Emile, flic du côté de Montmartre et ancien prisonnier de guerre de la Prusse Orientale, aujourd'hui l'actuelle Pologne, avait longtemps rêvé de fonder une famille et de se faire muter en Province. Juliette, elle, travaillait à La Madeleine en plein cœur de Paris et avait logé chez sa mère jusqu'à sa rencontre avec Emile. Les mariés opposés, en dignes représentants de la génération silencieuse, s’étaient aimés au départ, sans se douter qu’ils n’étaient pas sur la même longueur d’onde. Leurs univers étaient trop différents ainsi que leurs désirs et leurs aspirations. Juliette était casanière et Emile trop sociable.

Emile, de son côté, aimait tendrement sa fille et s’efforça de lui enseigner des choses que sa femme serait incapable de faire. Il ressentit la forte envie de demander une mutation dans le Sud-est et il parvint à obtenir le Gard. Paris l’étouffait de plus en plus tandis que Juliette adorait faire les boutiques. Cette dernière accepta à contrecœur la mutation d’Emile et le suivit avec Louise. Les années passèrent et leur fille atteignit la majorité. Il était temps pour elle d’avoir sa propre vie et son espace. Emile avait redouté ce moment alors que Juliette attendait que les choses passent. Entre ce père trop aimant et protecteur et cette mère dont le mot principal était « non », Louise ne sut jamais quoi penser sur la relation qui unissait ses parents. S’aimaient-ils vraiment ? Longtemps elle se posa la question…
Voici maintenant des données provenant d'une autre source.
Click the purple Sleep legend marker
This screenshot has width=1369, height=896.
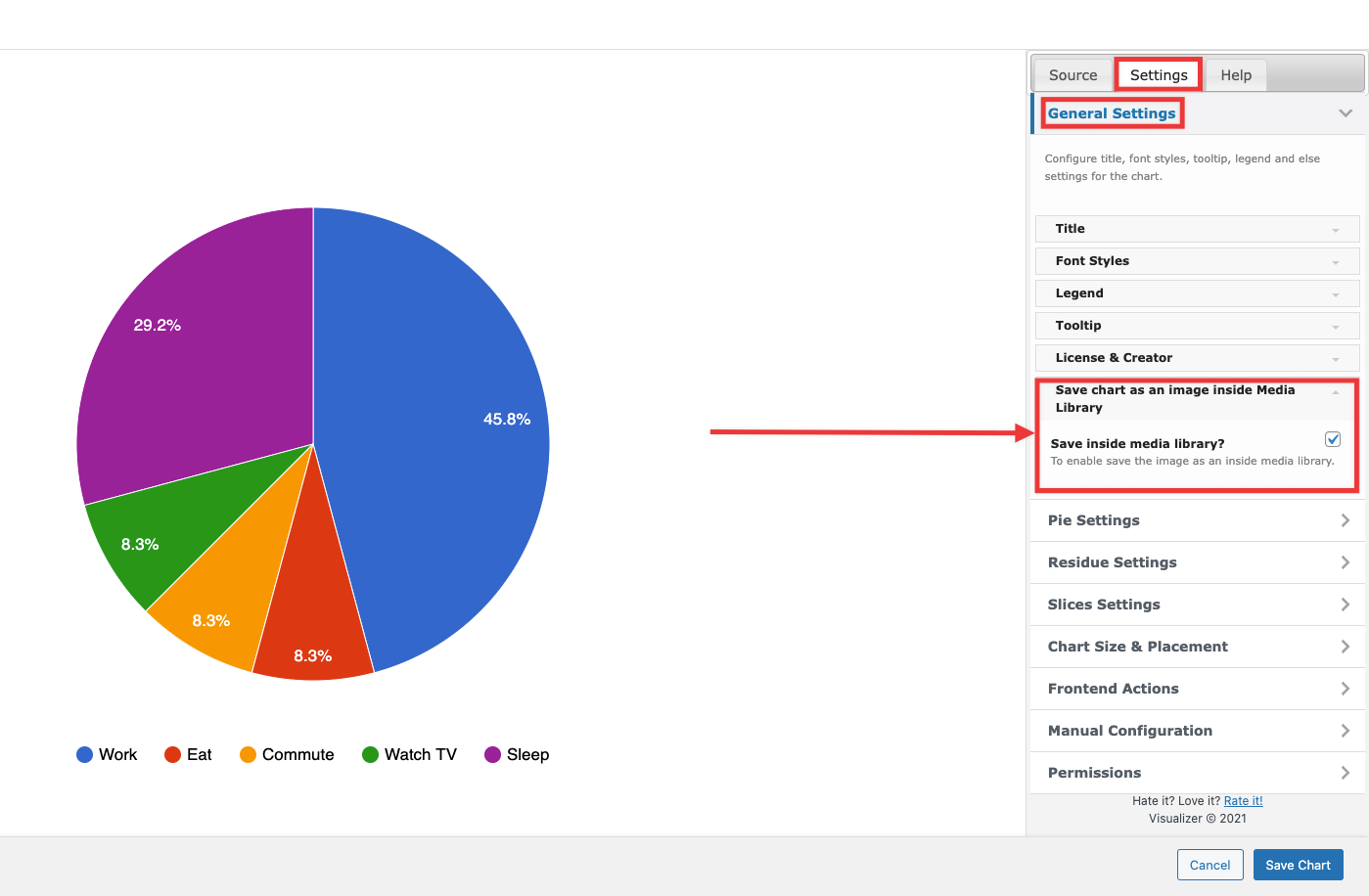point(492,754)
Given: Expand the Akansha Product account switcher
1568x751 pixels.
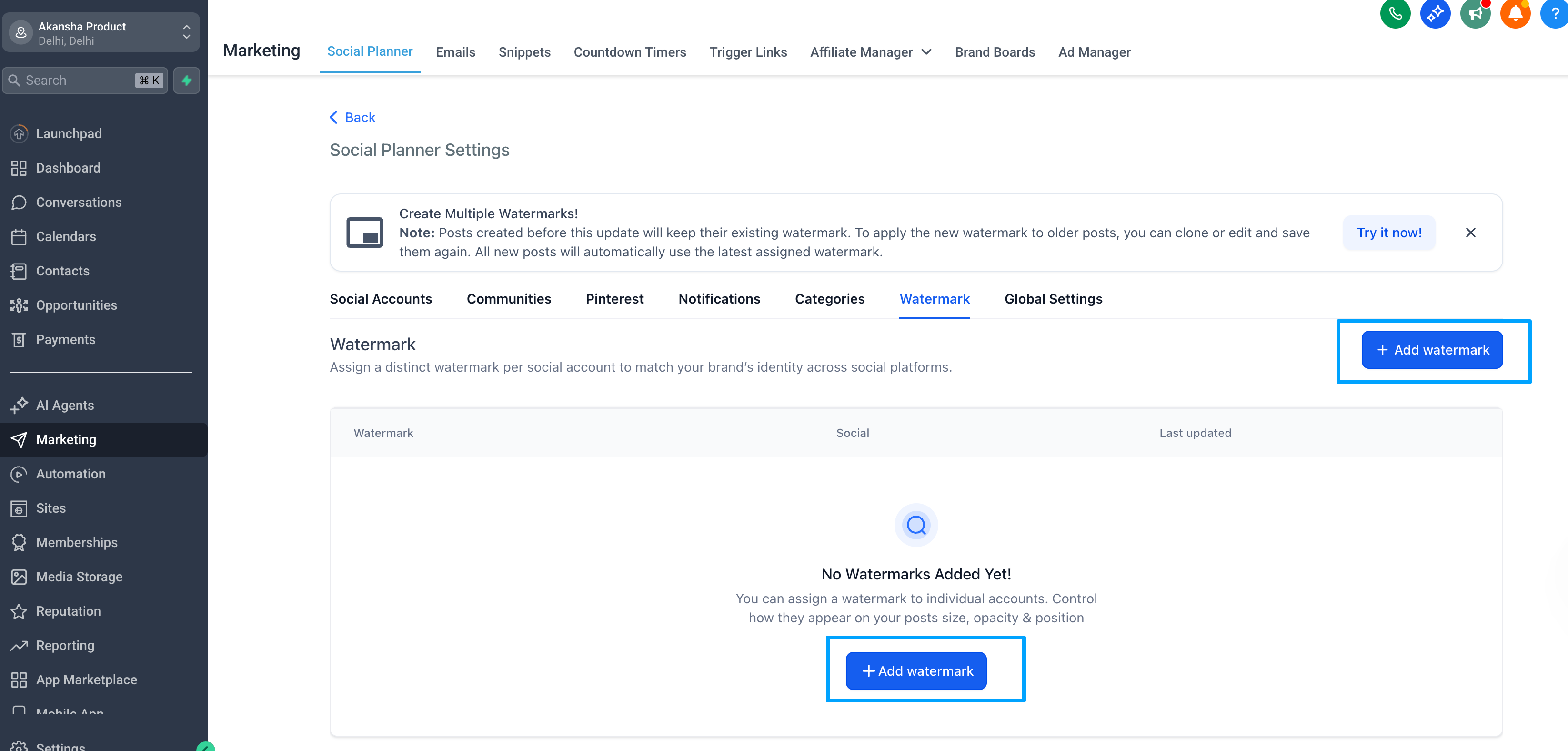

Lorsque Louise se maria avec un militaire et partit vivre dans le Vaucluse, Emile se consacra à la pêche, laissant Juliette seule à la maison avec leur chien. Celle-ci s’occupait de ses rendez-vous chez le coiffeur et de ses achats de pots de fleur. Un beau jour, Emile partit à la pêche pour la journée. La veille, il s’était disputé avec Juliette après que cette dernière lui eut avoué qu’elle avait refusé d’accompagner Louise pour son rattrapage de trois points au bac, trois ans auparavant. Sa fille ne l’avait jamais avoué et ce fut Juliette, qui piquée au vif, cracha le morceau. Emile en fut vert de rage et comprit enfin la vraie nature de Juliette, la belle en cuisse bousculée sur une plage de sable fin à Saint-Tropez. La dispute s’était finie aussi brutalement qu’elle avait commencé. Lorsqu’elle vit Emile partir pour la pêche le lendemain, Juliette continua ses occupations et prit soin de ses chères petites fleurs. Elle pensa également à sa permanente à faire refaire…Lorsque l’horloge sonna dix-huit heures, Emile n’était toujours pas rentré. Vingt-et-une heures arrivèrent puis vingt-deux heures. Juliette alla sonner chez la voisine Paulette pour lui expliquer qu’elle était inquiète à cause de son mari. Paulette ne perdit pas de temps et appela son fils qui était gendarme pour signaler une disparition. Le lendemain, Juliette alla au commissariat le plus proche et expliqua la disparition de son mari. La police et les gendarmes orientèrent sans plus tarder leurs recherches vers l’endroit préféré d’Emile, les bords de la Cèze. Or, à ce jour, aucune nouvelle. Rien. Pas même ses affaires. Peut-être était-il parti. Les recherches piétinèrent…Quant à la sexagénaire, elle raconta sa dispute avec Emile à sa fille mais ne sut rien dire de plus. Une profonde fatigue l’envahit progressivement mais elle retrouva quelque chose qu’il n’y avait plus chez elle depuis longtemps : le silence. Semaines après semaines, Juliette cessa d’attendre et elle rejoignait souvent ses fleurs.